No estado, até o momento, já foram solicitados 3.750 pedidos de medidas protetivas em 2026. Este número alarmante reflete a necessidade urgente de proteção para as mulheres que enfrentam situações de violência. A Lei Maria da Penha, que estabelece medidas de proteção às mulheres em situação de violência, é um importante recurso disponível para essas vítimas.
Casos recentes de violência contra mulher
Entre os casos registrados, destaca-se uma situação em Alta Floresta, onde um homem de 33 anos foi preso por agredir sua esposa de 44 anos durante uma discussão. A vítima relatou que o agressor a seguiu até em casa e a agrediu com socos, além de danificar móveis. A Polícia Militar foi acionada e o homem foi detido para as devidas providências.
Outro caso ocorreu em Rondonópolis, onde um ex-companheiro de 33 anos agrediu sua ex-parceira de 21 anos após encontrá-la com outra pessoa. O homem danificou objetos no local e agrediu a jovem, que também procurou a polícia para relatar a situação.
Medidas protetivas e sua importância
As medidas protetivas são essenciais para garantir a segurança das mulheres em situação de violência. Elas podem ser solicitadas de forma presencial ou online, e o juiz tem até 48 horas para decidir sobre o pedido. Tais medidas incluem o afastamento do agressor do lar e a proibição de contato com a vítima, entre outras.
Infelizmente, nem todas as vítimas buscam a proteção necessária. Motivos como dependência emocional, medo de represálias e a esperança de mudança do agressor são algumas das razões que levam as mulheres a não formalizarem a denúncia. A delegada Ana Paula Reveles Carvalho, coordenadora da área de enfrentamento à violência contra a mulher da Polícia Civil, destaca que a polícia pode agir mesmo sem o registro de boletim de ocorrência, pois muitos crimes são de ação pública incondicionada.
Impacto social da violência contra mulher
A violência contra mulher não afeta apenas as vítimas, mas também a sociedade como um todo. O aumento dos casos de feminicídio e violência doméstica gera um impacto significativo na saúde pública e nas estruturas familiares. É fundamental que a sociedade se una para combater esse problema, promovendo campanhas de conscientização e apoio às vítimas.

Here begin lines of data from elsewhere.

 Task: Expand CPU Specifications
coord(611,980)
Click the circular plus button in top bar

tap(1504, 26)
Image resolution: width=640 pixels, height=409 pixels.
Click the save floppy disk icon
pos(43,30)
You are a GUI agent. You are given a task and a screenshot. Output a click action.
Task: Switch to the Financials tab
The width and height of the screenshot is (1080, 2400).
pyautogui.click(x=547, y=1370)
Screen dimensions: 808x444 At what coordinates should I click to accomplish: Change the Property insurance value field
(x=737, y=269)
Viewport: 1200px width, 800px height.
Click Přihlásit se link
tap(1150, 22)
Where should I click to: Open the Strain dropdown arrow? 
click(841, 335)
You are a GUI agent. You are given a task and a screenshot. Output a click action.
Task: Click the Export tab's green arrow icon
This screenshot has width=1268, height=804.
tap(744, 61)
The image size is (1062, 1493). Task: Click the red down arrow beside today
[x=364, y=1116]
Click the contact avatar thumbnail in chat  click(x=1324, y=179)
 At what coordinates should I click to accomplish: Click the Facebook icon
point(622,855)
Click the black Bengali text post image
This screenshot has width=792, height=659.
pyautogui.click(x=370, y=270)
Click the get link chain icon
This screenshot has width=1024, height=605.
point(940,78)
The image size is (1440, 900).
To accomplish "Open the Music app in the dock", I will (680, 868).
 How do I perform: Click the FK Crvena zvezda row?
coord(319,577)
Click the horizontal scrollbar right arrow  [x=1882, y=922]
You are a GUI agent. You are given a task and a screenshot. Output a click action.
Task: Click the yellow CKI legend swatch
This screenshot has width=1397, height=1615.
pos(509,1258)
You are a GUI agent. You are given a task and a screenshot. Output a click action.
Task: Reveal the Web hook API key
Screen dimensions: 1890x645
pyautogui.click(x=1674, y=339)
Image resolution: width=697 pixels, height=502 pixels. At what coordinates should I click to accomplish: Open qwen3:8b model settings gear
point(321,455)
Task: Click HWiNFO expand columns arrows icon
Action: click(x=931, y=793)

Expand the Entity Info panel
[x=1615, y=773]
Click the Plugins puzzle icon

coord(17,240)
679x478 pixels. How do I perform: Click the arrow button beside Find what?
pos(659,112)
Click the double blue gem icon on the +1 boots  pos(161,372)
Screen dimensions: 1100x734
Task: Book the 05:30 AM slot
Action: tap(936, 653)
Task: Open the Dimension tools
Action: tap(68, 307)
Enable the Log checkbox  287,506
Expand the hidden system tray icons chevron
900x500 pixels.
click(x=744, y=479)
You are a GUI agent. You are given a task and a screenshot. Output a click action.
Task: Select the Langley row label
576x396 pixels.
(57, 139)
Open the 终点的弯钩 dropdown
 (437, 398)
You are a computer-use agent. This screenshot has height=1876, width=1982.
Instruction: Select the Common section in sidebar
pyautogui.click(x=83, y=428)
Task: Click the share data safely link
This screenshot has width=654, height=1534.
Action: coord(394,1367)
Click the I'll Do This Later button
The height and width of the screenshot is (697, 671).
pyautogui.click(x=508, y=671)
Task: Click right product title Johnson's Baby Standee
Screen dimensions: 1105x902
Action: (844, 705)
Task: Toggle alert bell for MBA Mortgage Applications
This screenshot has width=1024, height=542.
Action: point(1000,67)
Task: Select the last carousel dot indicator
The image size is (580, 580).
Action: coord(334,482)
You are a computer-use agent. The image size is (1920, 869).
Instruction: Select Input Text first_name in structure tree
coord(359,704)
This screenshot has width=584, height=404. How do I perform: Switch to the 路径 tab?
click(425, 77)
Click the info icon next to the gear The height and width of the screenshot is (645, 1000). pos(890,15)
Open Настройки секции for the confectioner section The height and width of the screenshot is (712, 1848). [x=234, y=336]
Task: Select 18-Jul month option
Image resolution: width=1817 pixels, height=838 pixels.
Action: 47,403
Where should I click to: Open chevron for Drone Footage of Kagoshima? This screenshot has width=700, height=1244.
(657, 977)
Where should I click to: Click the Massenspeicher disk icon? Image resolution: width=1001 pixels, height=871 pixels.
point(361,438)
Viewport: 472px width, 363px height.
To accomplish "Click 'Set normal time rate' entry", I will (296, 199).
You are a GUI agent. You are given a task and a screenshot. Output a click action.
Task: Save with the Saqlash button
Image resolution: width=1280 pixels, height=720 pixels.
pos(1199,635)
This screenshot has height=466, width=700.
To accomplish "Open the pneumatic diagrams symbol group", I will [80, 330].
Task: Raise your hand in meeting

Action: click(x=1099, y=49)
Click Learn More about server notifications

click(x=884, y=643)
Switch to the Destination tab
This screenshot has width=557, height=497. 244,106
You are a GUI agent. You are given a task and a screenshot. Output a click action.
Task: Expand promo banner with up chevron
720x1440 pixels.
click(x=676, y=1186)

Além disso, a proteção das mulheres deve ser uma prioridade. O estado de Mato Grosso já registrou 7 feminicídios em 2026, e a situação é alarmante. Em uma única semana, três mulheres foram mortas, evidenciando a urgência de medidas efetivas para garantir a segurança das mulheres.
Como buscar ajuda
As mulheres que se encontram em situações de violência devem saber que existem recursos disponíveis para ajudá-las. É possível buscar apoio em delegacias, centros de atendimento e organizações não governamentais que oferecem suporte psicológico e jurídico. A rede de proteção é fundamental para que as vítimas possam se sentir seguras e amparadas.
Além disso, o site governo federal oferece informações sobre como proceder em casos de violência, bem como orientações sobre direitos e serviços disponíveis.
É essencial que as mulheres se sintam encorajadas a buscar ajuda e que a sociedade se mobilize para combater a violência contra mulher. O apoio e a solidariedade são fundamentais para que possamos enfrentar essa realidade e promover um ambiente seguro para todas as mulheres.